Ellezîne yahmilûnel
arşe ve men havlehû yüsebbihûne bihamdi rabbihim ve yu'minûne bihî ve
yestağfirûne lillezîne âmenû, rabbenâ vesi'te külle şey'in rahmeten ve
ılmen fağfir lillezîne tâbû vettebeû sebîleke vekıhim azâbel cehîm.
(40/7)
Arş'ı
yüklenen melekler ve etrafındakiler, Rablerini hamdiyle tesbih ve,
O'na iman ederler. Ve, mü'minlerin de bağışlanmasını isterler:
"Rabbimiz, senin rahmetin ve ilmin her şeyi kuşatmıştır, tevbe edip
senin yoluna tâbi olanları mağfiret buyur. Onları cehennem azabından
koru!"
Rabbenâ ve edhilhüm
cennâti adninilletî ve adtehüm ve men saleha min âbâihim ve ezvâcihim
ve zürriyyâtihim, inneke entel Azîzül Hakîm. (40/8)
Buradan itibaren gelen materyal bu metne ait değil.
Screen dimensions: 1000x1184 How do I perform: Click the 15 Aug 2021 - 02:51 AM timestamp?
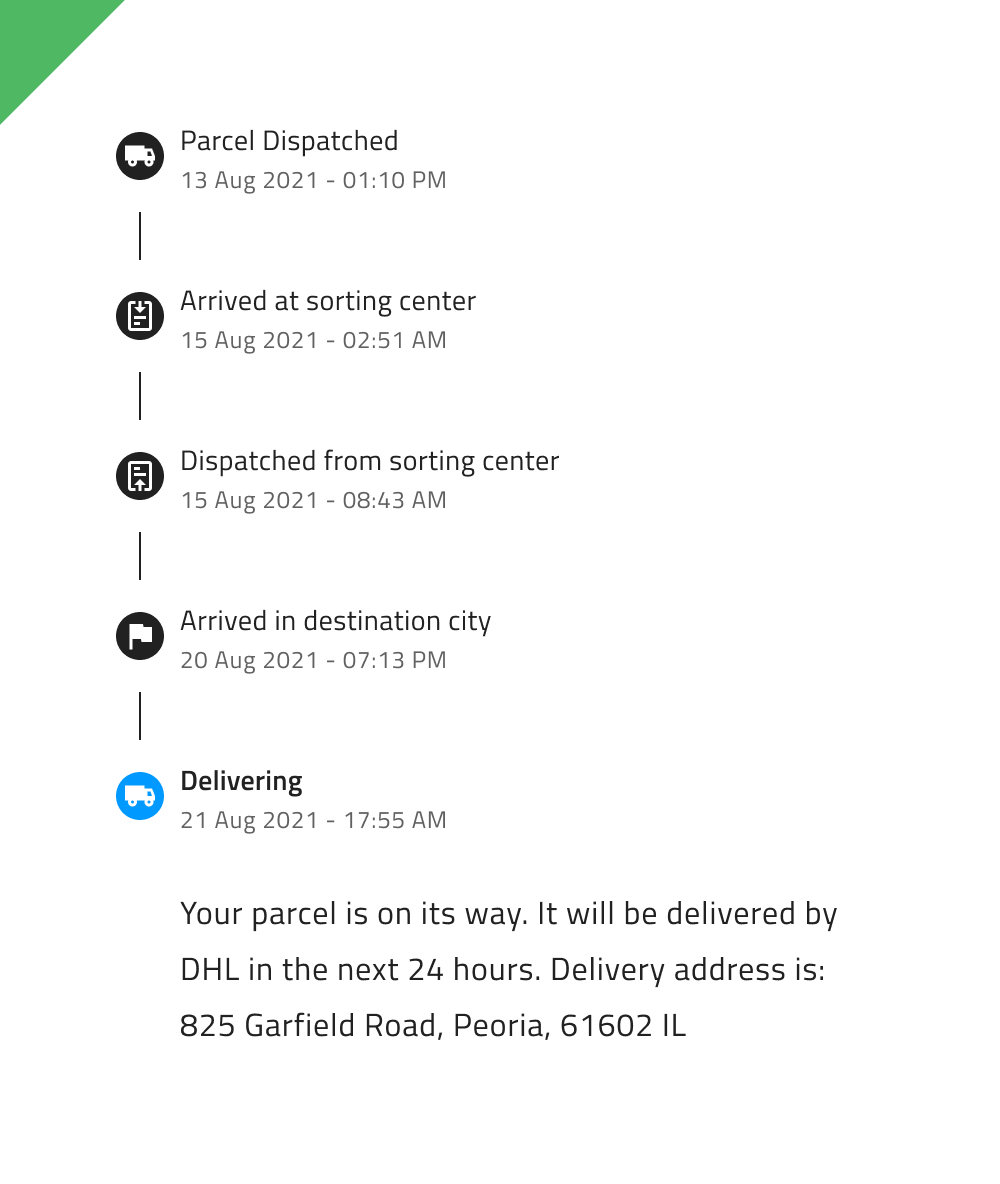tap(313, 341)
"Rabbimiz, onları ve onların babalarından, eşlerinden ve nesillerinden
sâlih olanları da kendilerine vâ'dettiğin Adn Cennetlerine koy.
Muhakkak ki sen, Aziz ve Hakîmsin!."
Vekıhimüs seyyiat , ve
men tekıs seyyiâti yevme izin fekad rahimteh, ve zâlike hüvel fevzül
azîm. (40/9)
"Bir de,
onları günahlardan koru! O gün, günahlardan koruduklarına, muhakkak ki
senin rahmetin ulaşmıştır. İşte bu, çok büyük bir lütuftur.
lâ yahfâ alellâhi
minhüm şey', limenil mülkül yevm, lillâhil Vâhid'il Kahhâr. (40/16)
Hiç bir şey
Allah için, gizli değildir!.
"Bugün mülk kimindir?.." "Vahîd ve Kahhar olan Allah'ındır!.."
El yevme tüczâ küllü
nefsin bimâ kesebet, lâ zulmel yevm, innellâhe serîül hisâb. (40/17)
Bugün
herkese kazandığının karşılığı verilir. Bugün haksızlık yoktur.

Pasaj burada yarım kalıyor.